Psalm 111:7-8 (NKJV)
7 The works of His hands are verity and justice; All His precepts are sure. 8 They stand fast forever and ever, And are done in truth and uprightness.

Last week we noted that the playfulness of children is something in which our Lord delights. He promised that one day the people of Jerusalem would once again observe boys and girls playing in the streets – and that this would be a good thing. And so we as the body of Christ need to learn from these members in our midst the importance of joy, the value of play, the blessing of laughter.

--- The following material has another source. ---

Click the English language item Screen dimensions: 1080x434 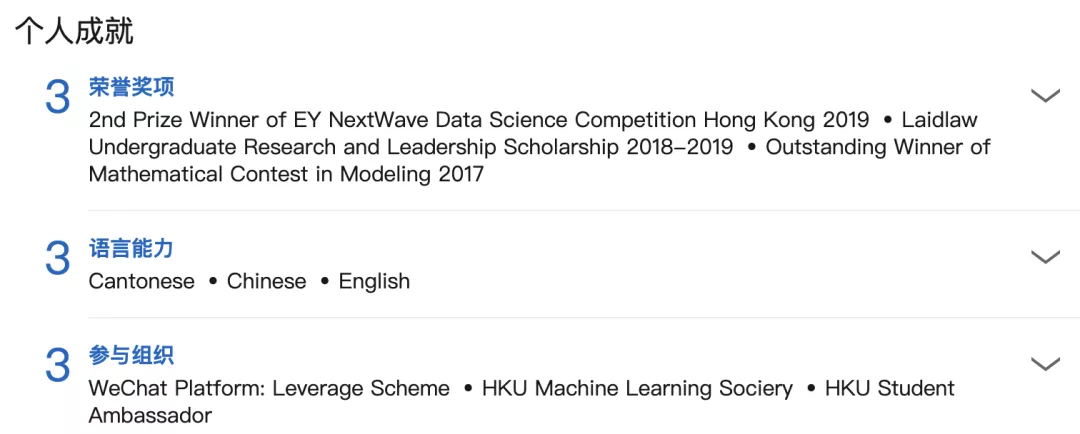click(374, 281)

As we reflect on our need to do so, we should realize that the reason the joy and fun of children brings pleasure to God is that they reveal His own laughter in all His work. God never tires of causing the earth to spin like a top; never tires of flapping the wings of a bird; never tires of causing the grass to sprout from the earth; never tires of sucking water out of the earth through the roots of a tree and turning the nutrients into apples that people can eat. All these works of the Lord reveal His untiring joy and laughter, reveal His delight in all His work, His faithfulness and uprightness.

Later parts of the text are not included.